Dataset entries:
▼

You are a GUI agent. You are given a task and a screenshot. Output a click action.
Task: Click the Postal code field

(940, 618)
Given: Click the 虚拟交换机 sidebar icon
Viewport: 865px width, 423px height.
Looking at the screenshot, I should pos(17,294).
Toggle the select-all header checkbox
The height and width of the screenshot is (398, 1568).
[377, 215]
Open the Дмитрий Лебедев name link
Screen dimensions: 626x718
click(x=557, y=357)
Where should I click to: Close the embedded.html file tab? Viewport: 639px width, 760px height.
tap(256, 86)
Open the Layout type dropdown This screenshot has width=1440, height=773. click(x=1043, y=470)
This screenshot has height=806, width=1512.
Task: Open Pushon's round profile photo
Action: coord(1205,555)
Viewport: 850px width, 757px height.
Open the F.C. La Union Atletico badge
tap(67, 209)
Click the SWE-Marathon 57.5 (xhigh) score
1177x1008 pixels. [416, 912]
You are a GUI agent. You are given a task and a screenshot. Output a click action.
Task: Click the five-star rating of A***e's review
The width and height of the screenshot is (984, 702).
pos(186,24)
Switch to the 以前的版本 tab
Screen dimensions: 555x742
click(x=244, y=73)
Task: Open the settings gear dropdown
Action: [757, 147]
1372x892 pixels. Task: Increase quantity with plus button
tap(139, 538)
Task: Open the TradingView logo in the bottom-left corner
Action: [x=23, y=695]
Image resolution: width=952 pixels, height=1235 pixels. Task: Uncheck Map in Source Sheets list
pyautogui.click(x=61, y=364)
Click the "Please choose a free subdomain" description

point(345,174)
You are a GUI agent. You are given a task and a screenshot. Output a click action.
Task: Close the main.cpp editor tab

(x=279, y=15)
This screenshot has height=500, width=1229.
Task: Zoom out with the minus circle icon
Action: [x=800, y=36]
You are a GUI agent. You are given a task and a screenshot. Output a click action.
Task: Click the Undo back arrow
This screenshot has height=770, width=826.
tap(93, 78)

▲

### Task to complete
Extract every entry above as it appears.

### Result
You are a GUI agent. You are given a task and a screenshot. Output a click action.
Task: Click the Postal code field

(940, 618)
Given: Click the 虚拟交换机 sidebar icon
Viewport: 865px width, 423px height.
Looking at the screenshot, I should pos(17,294).
Toggle the select-all header checkbox
The height and width of the screenshot is (398, 1568).
[377, 215]
Open the Дмитрий Лебедев name link
Screen dimensions: 626x718
click(x=557, y=357)
Where should I click to: Close the embedded.html file tab? Viewport: 639px width, 760px height.
tap(256, 86)
Open the Layout type dropdown This screenshot has width=1440, height=773. click(x=1043, y=470)
This screenshot has height=806, width=1512.
Task: Open Pushon's round profile photo
Action: coord(1205,555)
Viewport: 850px width, 757px height.
Open the F.C. La Union Atletico badge
tap(67, 209)
Click the SWE-Marathon 57.5 (xhigh) score
1177x1008 pixels. [416, 912]
You are a GUI agent. You are given a task and a screenshot. Output a click action.
Task: Click the five-star rating of A***e's review
The width and height of the screenshot is (984, 702).
pos(186,24)
Switch to the 以前的版本 tab
Screen dimensions: 555x742
click(x=244, y=73)
Task: Open the settings gear dropdown
Action: [757, 147]
1372x892 pixels. Task: Increase quantity with plus button
tap(139, 538)
Task: Open the TradingView logo in the bottom-left corner
Action: [x=23, y=695]
Image resolution: width=952 pixels, height=1235 pixels. Task: Uncheck Map in Source Sheets list
pyautogui.click(x=61, y=364)
Click the "Please choose a free subdomain" description

point(345,174)
You are a GUI agent. You are given a task and a screenshot. Output a click action.
Task: Close the main.cpp editor tab

(x=279, y=15)
This screenshot has height=500, width=1229.
Task: Zoom out with the minus circle icon
Action: [x=800, y=36]
You are a GUI agent. You are given a task and a screenshot. Output a click action.
Task: Click the Undo back arrow
This screenshot has height=770, width=826.
tap(93, 78)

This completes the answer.